Tugas yang Dikerjakan:
A) Salin bagian teks tentang pembelajaran sejarah, mulai dari "Van Drie dan" dan terus sampai "penjelasan dan argumen.".
B) Dari teks tentang pembelajaran sejarah, ubah paragraf yang diawali "Van Drie dan van Boxtel (2008)" menjadi daftar singkat yang tetap memuat pokok-pokoknya.
C) Lanjutkan teks tentang penalaran sejarah dalam pembelajaran di sekolah, mulai setelah kalimat terakhirnya.

Teks yang Diberikan:
....................
RADARSEMARANG.ID, PEMBELAJARAN sejarah di sekolah secara konvensional dikaitkan dengan konsep, fakta, dan prosedur, yang notabene sarat dengan angka tahun dan hafalan. Asumsi yang demikian tidak memberikan tantangan siswa untuk berpikir dan bernalar kritis. Konsep, fakta, dan peristiwa sejarah, dikembangkan dengan teknik historical reasoning (HR), yakni penalaran sejarah. Teknik demikian akan membimbing siswa dalam membuat interpretasi sejarah. Pada gilirannya akan memberikan gambaran yang utuh tentang peristiwa sejarah dalam capaian pembelajaran historiografi sejarah kelas X semester 1 SMK Negeri 10 Semarang dalam Implementasi Kurikulum Merdeka (IKM).
Van Drie dan van Boxtel (2008) telah mengusulkan kerangka kerja penalaran sejarah menjadi enam bagian, yaitu 1) mengidentifikasi pertanyaan sejarah; 2) menggunakan berbagai sumber informasi, verbal dan visual; 3) menciptakan konteks yang sesuai untuk fenomena sejarah; 4) mengembangkan penjelasan dan argumen historis yang rasional dan berbasis bukti; 5) memahami dan menggunakan konsep-konsep sejarah yang substantif untuk menyebutkan fenomena, orang, dan periode sejarah; dan 6) menggunakan meta-konsep historis seperti signifikansi, sebab-akibat, dan empati historis untuk memahami bukti dan mengembangkan penjelasan dan argumen.
....................
Bahan Sumber:
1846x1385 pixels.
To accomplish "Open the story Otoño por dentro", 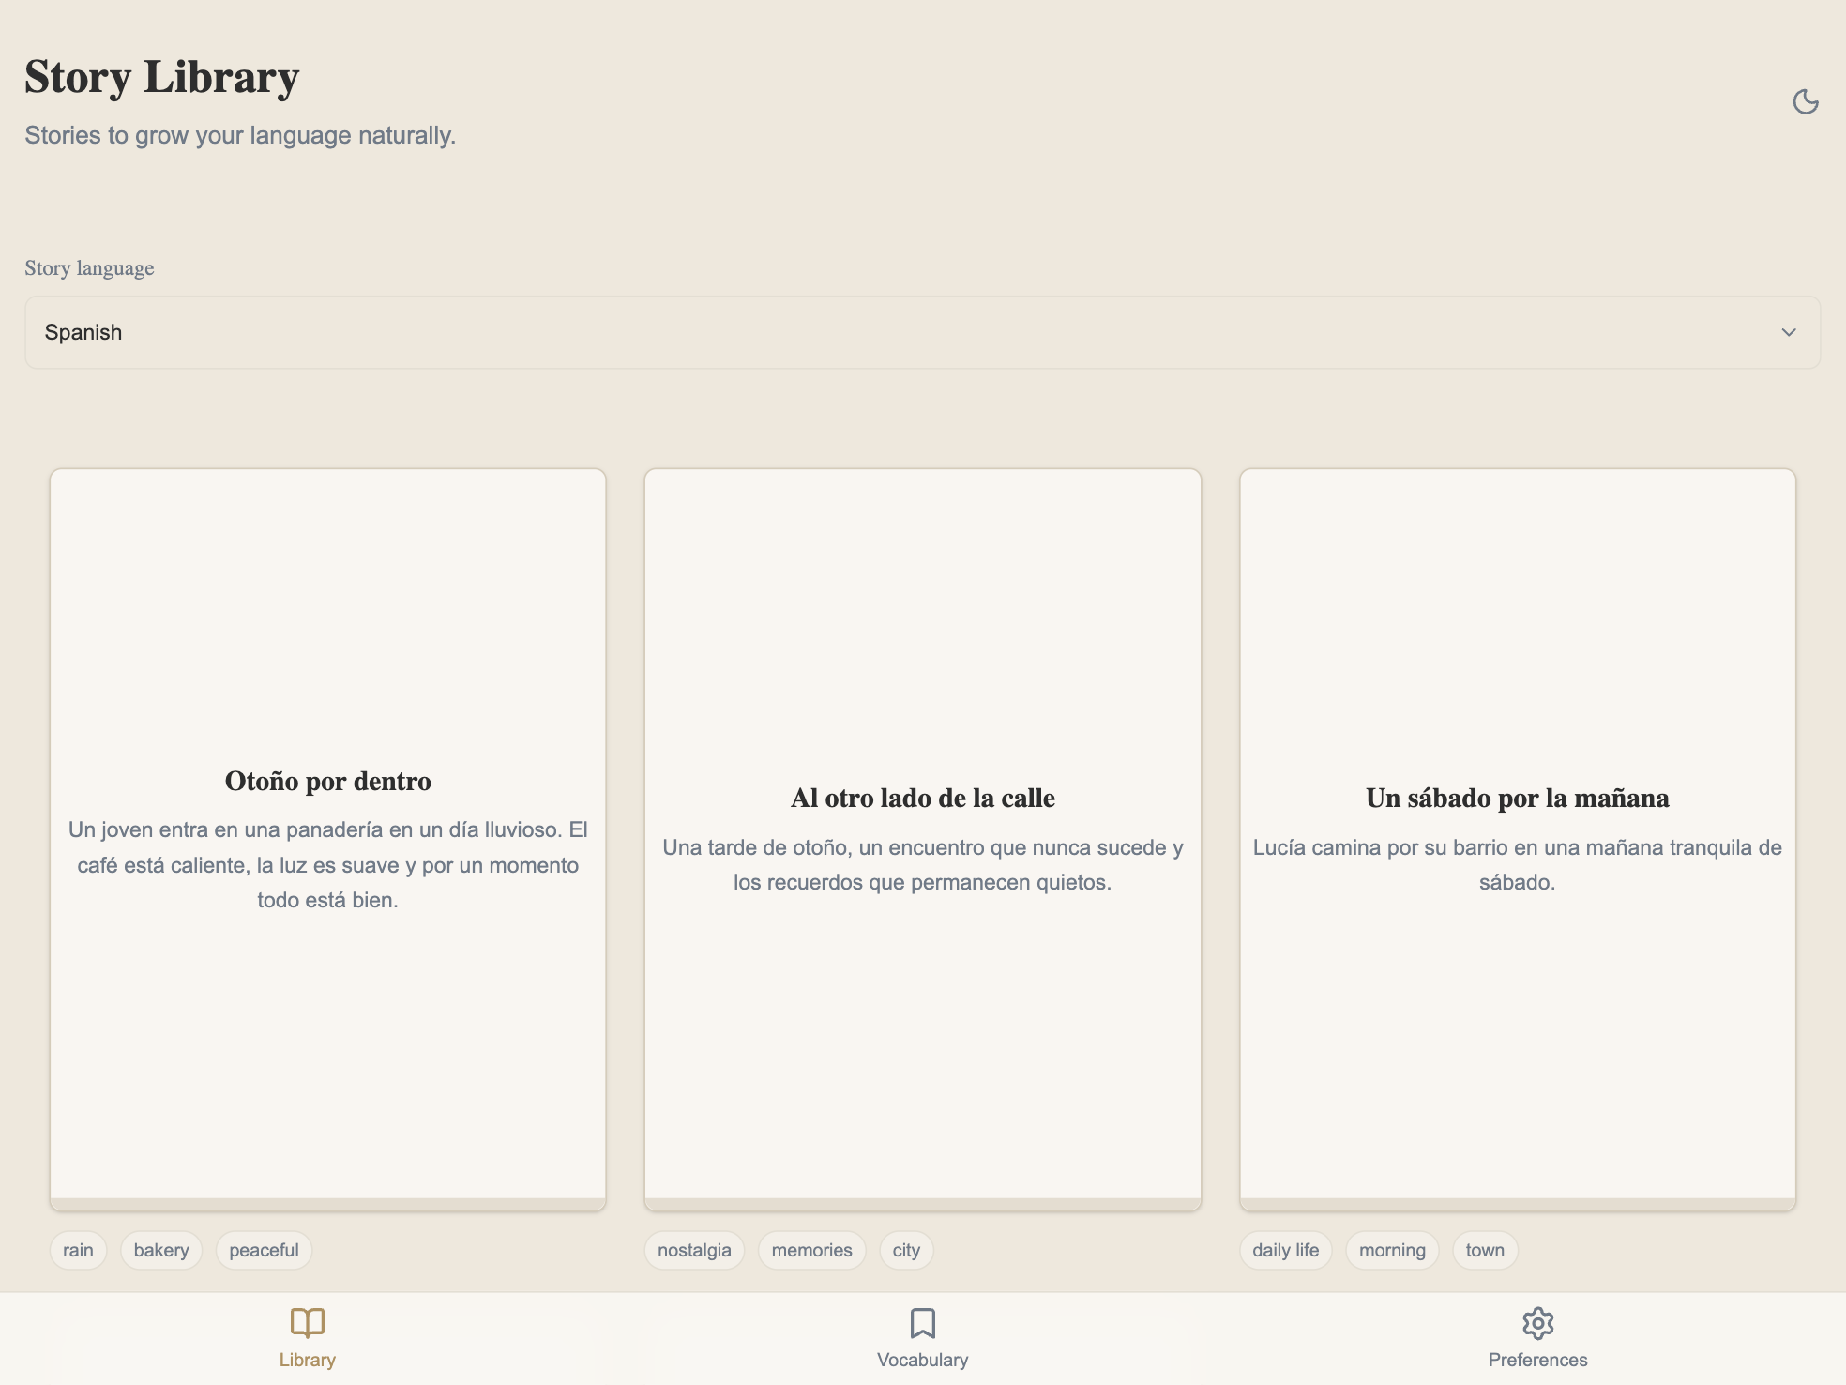I will [327, 781].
....................
Hasil Latihan:
A)
Van Drie dan van Boxtel (2008) telah mengusulkan kerangka kerja penalaran sejarah menjadi enam bagian, yaitu 1) mengidentifikasi pertanyaan sejarah; 2) menggunakan berbagai sumber informasi, verbal dan visual; 3) menciptakan konteks yang sesuai untuk fenomena sejarah; 4) mengembangkan penjelasan dan argumen historis yang rasional dan berbasis bukti; 5) memahami dan menggunakan konsep-konsep sejarah yang substantif untuk menyebutkan fenomena, orang, dan periode sejarah; dan 6) menggunakan meta-konsep historis seperti signifikansi, sebab-akibat, dan empati historis untuk memahami bukti dan mengembangkan penjelasan dan argumen.

B)
Kerangka penalaran sejarah menurut Van Drie dan van Boxtel (2008) terdiri dari enam bagian:
1. Mengidentifikasi pertanyaan sejarah.
2. Memakai berbagai sumber informasi, baik verbal maupun visual.
3. Menciptakan konteks yang sesuai untuk fenomena sejarah.
4. Mengembangkan penjelasan dan argumen historis yang rasional dan berbasis bukti.
5. Memahami dan memakai konsep sejarah yang substantif untuk menyebut fenomena, orang, dan periode sejarah.
6. Memakai meta-konsep historis seperti signifikansi, sebab-akibat, dan empati historis untuk memahami bukti serta mengembangkan penjelasan dan argumen.

C)
Kerangka kerja tersebut, menjadi tugas dan tanggung jawab guru di depan kelas. Untuk mencapai tingkatan yang demikian, guru dapat memilih model pembelajaran yang tepat. Salah satunya adalah dengan menerapkan model pembelajaran Cooperative Learning (CL). CL adalah model pembelajaran yang melibatkan kelompok-kelompok kecil, membantu satu sama lain dalam mencapai tujuan akademik (Robert E Slavin, 2015). Peserta didik dilibatkan dalam pelajaran presentasi dan interaksi sebagai tantangan mereka.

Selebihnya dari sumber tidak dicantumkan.